Ten wypadek stał się przełomowy w świadomości naszego społeczeństwa wobec piratów drogowych. 25-latek Arkadiusz K. jest oskarżony o to, że 26 sierpnia ubiegłego roku samochodem swojego ojca najechał w Kranowie na jadącego skuterem 28-letniego kielczanina Szczepana Różyckiego. Kierowca przyznał się do winy, grozi mu do 12 lat więzienia. Po śmierci Szczepana jego najbliżsi zorganizowali olbrzymią akcję sprzeciwu przeciwko pijanym kierowcom. Ulicami Kielc przeszedł marsz milczenia, rozdawano naklejki z napisem "Pijany kierowca zabił mojego przyjaciela".
Teraz brat i żona Różyckiego nie mogą się pogodzić, co do dalszego losu oskarżonego. Już na początku procesu Arkadiusz K. i jego obrońcy zaproponowali zadośćuczynienie za spowodowanie wypadku. W zamian Arkadiusz K. mógłby liczyć na mniejszy wyrok. Ale rodzina Szczepana Różyckiego na to się nie zgodziła.

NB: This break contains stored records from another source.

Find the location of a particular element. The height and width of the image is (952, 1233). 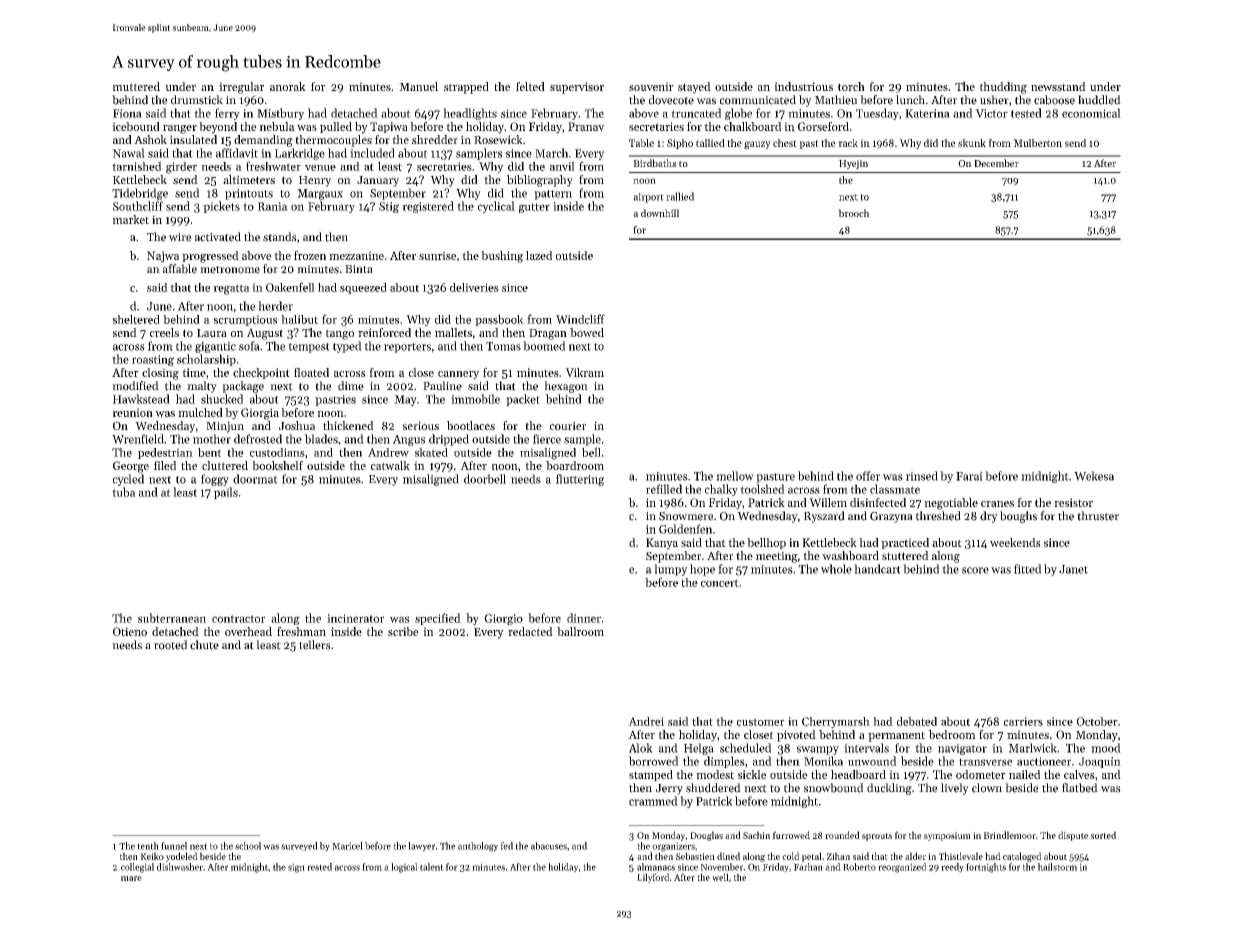

usher is located at coordinates (994, 100).
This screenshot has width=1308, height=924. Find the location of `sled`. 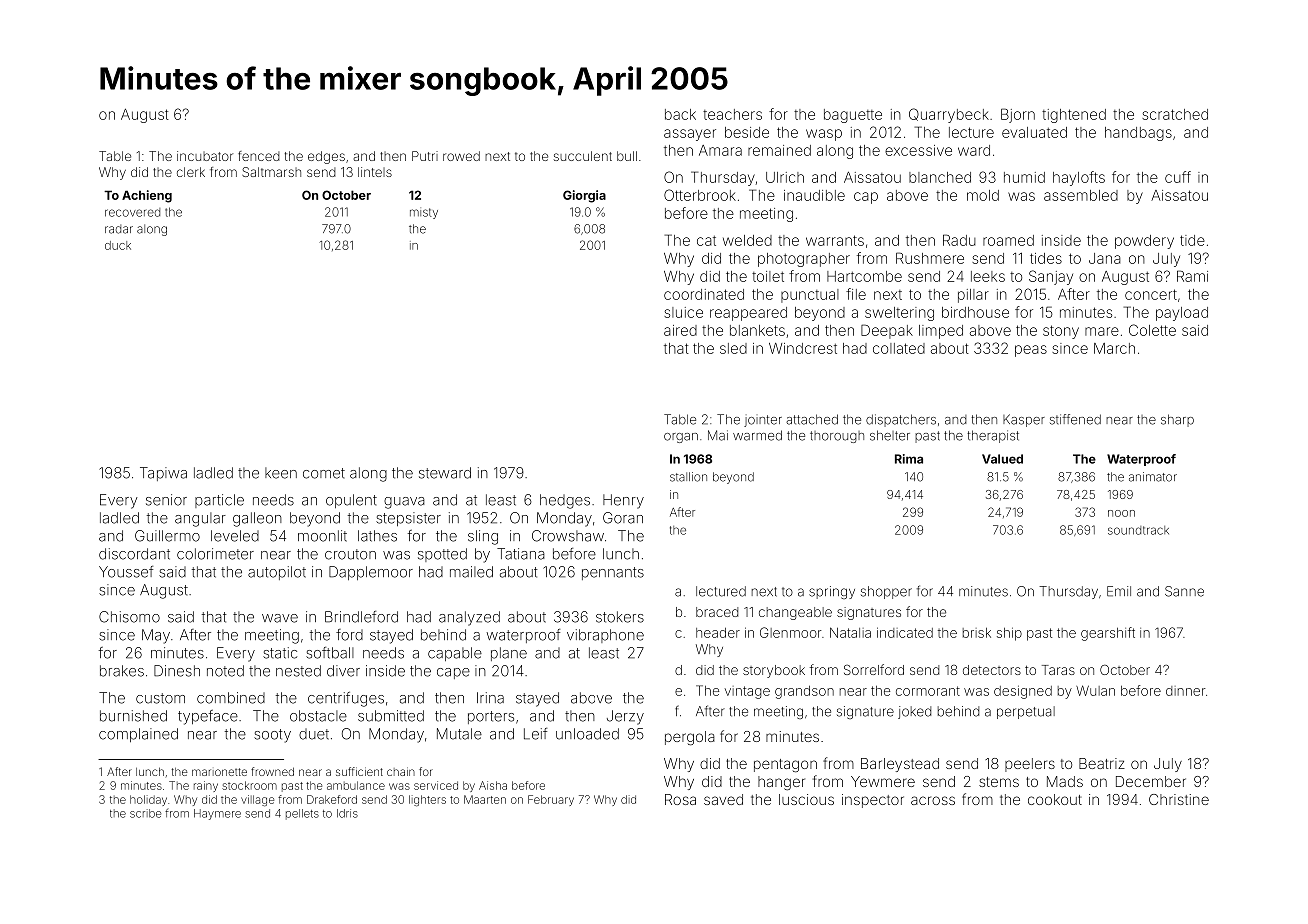

sled is located at coordinates (733, 348).
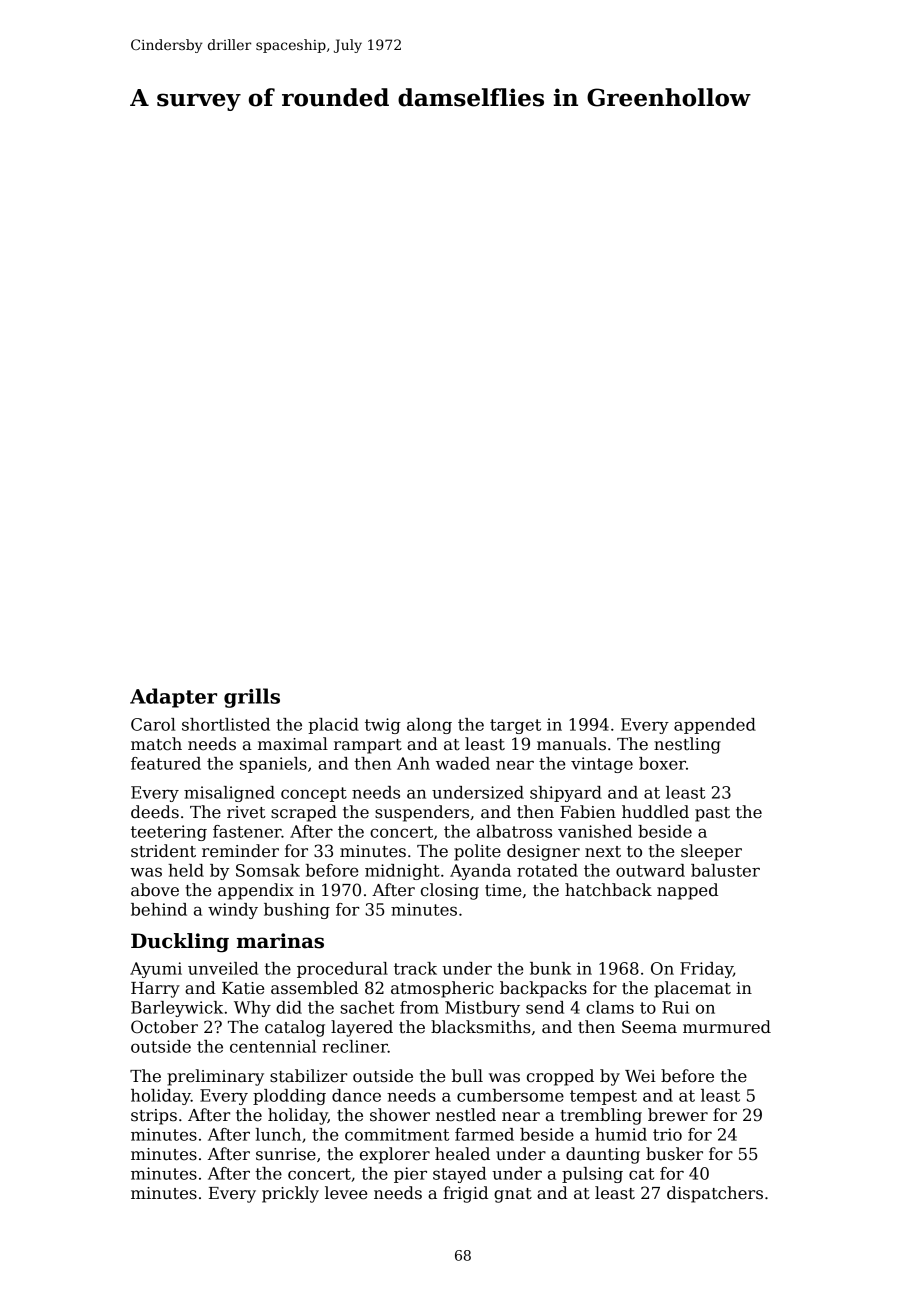 The height and width of the image is (1316, 908). I want to click on October, so click(164, 1027).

Kilka dni temu wydawało się, że rodzina zabitego porozumie się w tej sprawie. Doszło bowiem do oficjalnych mediacji z Arkadiuszem K. i jego obrońcami. Negocjowano warunki, na jakich poszkodowani mogliby wnioskować o mniejszą karę dla sprawcy wypadku. - W grę wchodziła bardzo duża kwota pieniędzy w zamian za obniżenie wyroku - tłumaczy mecenas Edward Rzepka, obrońca Arkadiusza K., ale o szczegółach nie chce mówić. - Rozmowy trwały przez dwa dni i zakończyły się fiaskiem. Niewykluczone, że wrócimy do nich po wyroku pierwszej instancji - odpowiada adwokat.
Okazuje się, że brat Szczepana Marcin Różycki zgadzał się na mniejszy wyrok dla Arkadiusza K., ale w zamian m.in. za zadośćuczynienie. - Zdecydowałem się na to, bo pieniądze chcieliśmy przeznaczyć na kontynuowanie akcji walki z pijanymi kierowcami. Poza tym jednym z bardzo istotnych warunków byłaby zgoda na wystąpienie przed kamerami telewizyjnymi Arkadiusza K. To uświadomiłoby innym osobom, żeby nie popełniały jego błędu - mówi Różycki. Dodaje, że sam Arkadiusz K. zgodził się na prezentację swojego wizerunku.
Do porozumienia jednak nie doszło, bo nie zgodziła się na to żona zabitego, a potrzebna jest jednomyślność. - Chcę być konsekwentna. Mnie zależy na wyroku - tłumaczy kobieta.
Nieoficjalnie mówi się, że negocjacje dotyczyły pół miliona złotych.